Olympics can get children interested in fitness
SPRINGFIELD The 2012 Summer Olympics are taking place in London. And although most people won't be able to watch the events in person, they can still experience the thrill of victory in their own backyards. The American Heart Association hopes parents will use the Games as a jumping point for getting kids active.
"This is a great time to get kids interested and involved in sports and athletic activities, American Heart Director Mary Ann Burns said. "Olympic athletes can inspire children to compete but to also simply participate in sports. And that could help them reach their recommended 60 minutes of play per day for heart health."
Today, about one in three American kids and teens is overweight or obese, nearly triple the rate in 1963. Even our nation's infants and toddlers are affected. Nearly 14 percent of preschool children ages 2 to 5 were overweight in 2004, up from 10 percent in 2000. Overweight kids have a 70 to 80 percent chance of staying overweight their entire lives. Obese and overweight adults now outnumber those at a healthy weight; nearly seven in 10 U.S. adults are overweight or obese.

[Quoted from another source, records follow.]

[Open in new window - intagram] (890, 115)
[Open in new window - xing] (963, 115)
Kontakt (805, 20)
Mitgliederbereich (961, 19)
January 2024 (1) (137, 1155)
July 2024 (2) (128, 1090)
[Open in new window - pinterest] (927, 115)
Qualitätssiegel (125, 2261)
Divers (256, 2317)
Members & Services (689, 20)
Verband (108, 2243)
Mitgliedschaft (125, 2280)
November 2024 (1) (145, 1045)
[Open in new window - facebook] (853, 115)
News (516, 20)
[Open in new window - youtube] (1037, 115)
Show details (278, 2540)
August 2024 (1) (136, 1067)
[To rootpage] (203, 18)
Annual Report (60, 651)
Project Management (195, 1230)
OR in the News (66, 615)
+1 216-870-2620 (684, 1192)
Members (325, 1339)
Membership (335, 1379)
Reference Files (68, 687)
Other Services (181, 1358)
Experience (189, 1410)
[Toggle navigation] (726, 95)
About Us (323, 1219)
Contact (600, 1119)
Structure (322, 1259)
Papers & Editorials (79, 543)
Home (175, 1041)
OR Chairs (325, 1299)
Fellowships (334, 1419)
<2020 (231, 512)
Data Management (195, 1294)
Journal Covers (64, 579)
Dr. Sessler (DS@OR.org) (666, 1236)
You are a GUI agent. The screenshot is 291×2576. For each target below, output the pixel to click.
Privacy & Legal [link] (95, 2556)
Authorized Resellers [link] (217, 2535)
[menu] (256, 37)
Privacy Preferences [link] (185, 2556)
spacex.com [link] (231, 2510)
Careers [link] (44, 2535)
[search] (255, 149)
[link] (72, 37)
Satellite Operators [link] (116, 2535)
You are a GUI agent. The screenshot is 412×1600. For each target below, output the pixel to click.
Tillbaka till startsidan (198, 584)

With good reason, childhood obesity is now the No. 1 health concern among parents in the United States, topping drug abuse and smoking. Obese children as young as age 3 show indicators for developing heart disease later in life. The American Heart Association recommends making simple lifestyle changes, like eating healthier and exercising 60 minutes per day, to help improve children's health.
The Olympics can inspire kids to participate in everyday activities like riding bikes, playing basketball, volleyball, swimming, running or walking.
"Parents don't need to buy expensive equipment to host a backyard kiddie Olympics pool party or hula hoop competition. Kids can create their own pentathlons or obstacle courses in the yard and invite neighborhood kids to participate. They can create their own medals and have a heart-healthy awards celebration. Just be creative, have fun and the exercise part takes care of itself," Burns said.